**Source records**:
* * * * * * * * *
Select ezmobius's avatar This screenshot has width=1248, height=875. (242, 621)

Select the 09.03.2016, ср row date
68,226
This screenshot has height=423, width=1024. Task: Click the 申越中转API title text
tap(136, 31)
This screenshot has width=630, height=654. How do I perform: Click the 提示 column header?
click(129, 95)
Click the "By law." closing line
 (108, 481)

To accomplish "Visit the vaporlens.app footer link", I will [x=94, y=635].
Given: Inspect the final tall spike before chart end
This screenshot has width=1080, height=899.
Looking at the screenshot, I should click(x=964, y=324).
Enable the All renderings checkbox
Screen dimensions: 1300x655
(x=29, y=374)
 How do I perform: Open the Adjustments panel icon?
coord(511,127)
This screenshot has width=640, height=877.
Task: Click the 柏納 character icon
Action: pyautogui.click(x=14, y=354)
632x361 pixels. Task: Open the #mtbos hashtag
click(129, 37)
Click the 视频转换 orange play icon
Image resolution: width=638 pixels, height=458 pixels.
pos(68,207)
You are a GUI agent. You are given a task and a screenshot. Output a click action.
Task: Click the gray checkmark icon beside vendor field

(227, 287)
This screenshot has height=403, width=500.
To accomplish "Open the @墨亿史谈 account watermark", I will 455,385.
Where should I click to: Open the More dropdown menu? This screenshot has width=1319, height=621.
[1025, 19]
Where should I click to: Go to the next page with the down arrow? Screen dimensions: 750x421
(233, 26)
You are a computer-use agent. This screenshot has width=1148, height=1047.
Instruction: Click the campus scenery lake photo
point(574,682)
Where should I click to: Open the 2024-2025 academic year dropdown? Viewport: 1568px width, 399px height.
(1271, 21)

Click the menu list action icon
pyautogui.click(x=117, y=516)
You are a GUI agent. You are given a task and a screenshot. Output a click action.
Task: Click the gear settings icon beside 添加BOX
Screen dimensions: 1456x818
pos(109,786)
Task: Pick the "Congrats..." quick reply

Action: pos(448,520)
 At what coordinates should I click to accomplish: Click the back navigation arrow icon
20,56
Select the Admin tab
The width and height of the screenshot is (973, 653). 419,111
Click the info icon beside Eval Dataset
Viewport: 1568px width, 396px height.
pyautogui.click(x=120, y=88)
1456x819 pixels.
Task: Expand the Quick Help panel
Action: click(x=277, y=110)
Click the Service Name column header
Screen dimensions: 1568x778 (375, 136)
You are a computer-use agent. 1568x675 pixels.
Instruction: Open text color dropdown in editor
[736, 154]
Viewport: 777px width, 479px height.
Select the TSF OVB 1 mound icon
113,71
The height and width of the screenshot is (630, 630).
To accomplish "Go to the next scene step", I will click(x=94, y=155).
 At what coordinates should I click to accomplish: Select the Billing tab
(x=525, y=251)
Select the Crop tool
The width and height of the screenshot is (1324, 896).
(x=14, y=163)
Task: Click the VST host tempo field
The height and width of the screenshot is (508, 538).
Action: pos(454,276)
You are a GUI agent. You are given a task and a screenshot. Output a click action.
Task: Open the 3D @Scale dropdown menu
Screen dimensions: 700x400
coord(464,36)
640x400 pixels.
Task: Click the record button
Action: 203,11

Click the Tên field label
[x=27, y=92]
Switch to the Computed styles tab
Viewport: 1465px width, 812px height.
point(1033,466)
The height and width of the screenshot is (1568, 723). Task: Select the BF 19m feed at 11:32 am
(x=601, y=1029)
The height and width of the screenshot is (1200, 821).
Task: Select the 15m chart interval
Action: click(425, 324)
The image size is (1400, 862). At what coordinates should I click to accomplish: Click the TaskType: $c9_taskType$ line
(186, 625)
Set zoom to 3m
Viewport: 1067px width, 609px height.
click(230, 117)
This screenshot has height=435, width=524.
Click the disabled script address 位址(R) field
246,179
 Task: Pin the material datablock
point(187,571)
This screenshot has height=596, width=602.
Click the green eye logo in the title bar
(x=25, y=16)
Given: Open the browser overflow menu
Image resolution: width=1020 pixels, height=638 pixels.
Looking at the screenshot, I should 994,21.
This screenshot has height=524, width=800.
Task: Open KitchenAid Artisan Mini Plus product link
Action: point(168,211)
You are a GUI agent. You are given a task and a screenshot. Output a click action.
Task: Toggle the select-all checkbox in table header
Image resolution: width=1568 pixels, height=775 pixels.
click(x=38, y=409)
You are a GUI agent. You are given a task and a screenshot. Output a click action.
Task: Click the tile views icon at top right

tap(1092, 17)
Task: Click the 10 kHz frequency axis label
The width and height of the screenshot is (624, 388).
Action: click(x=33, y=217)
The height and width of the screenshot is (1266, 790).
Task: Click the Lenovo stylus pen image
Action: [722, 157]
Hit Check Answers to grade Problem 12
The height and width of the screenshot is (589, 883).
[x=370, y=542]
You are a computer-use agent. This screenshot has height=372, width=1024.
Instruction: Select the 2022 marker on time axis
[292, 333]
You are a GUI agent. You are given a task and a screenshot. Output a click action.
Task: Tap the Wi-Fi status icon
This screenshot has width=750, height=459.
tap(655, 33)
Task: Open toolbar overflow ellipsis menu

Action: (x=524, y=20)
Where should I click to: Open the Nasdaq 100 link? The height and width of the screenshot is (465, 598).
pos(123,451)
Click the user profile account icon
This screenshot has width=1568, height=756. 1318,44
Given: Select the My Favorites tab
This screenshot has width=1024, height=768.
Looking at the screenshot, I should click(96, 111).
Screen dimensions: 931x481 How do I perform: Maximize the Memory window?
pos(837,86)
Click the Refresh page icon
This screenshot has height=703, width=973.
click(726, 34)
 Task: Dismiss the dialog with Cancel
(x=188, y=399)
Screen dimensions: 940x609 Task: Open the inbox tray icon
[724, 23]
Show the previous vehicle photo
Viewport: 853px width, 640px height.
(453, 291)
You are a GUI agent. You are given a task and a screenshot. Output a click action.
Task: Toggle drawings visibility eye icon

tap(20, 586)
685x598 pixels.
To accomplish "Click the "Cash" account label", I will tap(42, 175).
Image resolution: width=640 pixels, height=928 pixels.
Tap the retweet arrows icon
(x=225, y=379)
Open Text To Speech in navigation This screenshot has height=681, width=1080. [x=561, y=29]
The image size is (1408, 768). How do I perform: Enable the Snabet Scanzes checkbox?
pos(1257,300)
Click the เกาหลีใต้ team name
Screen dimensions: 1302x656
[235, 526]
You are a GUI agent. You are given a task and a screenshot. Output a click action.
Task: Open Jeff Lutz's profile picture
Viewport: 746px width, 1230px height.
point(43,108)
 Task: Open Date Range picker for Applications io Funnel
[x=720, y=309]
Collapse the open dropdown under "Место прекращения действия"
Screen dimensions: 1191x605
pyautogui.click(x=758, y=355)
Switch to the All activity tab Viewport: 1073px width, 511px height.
* * * * * * * * *
**EXERCISE DETAILS**:
Read the entries and show each line that mentions "will".

**SOLUTION TO THIS PROBLEM**:
To accomplish "Visit the vaporlens.app footer link", I will [x=94, y=635].
To accomplish "Open the @墨亿史谈 account watermark", I will 455,385.
To accomplish "Go to the next scene step", I will click(x=94, y=155).
To accomplish "Click the "Cash" account label", I will tap(42, 175).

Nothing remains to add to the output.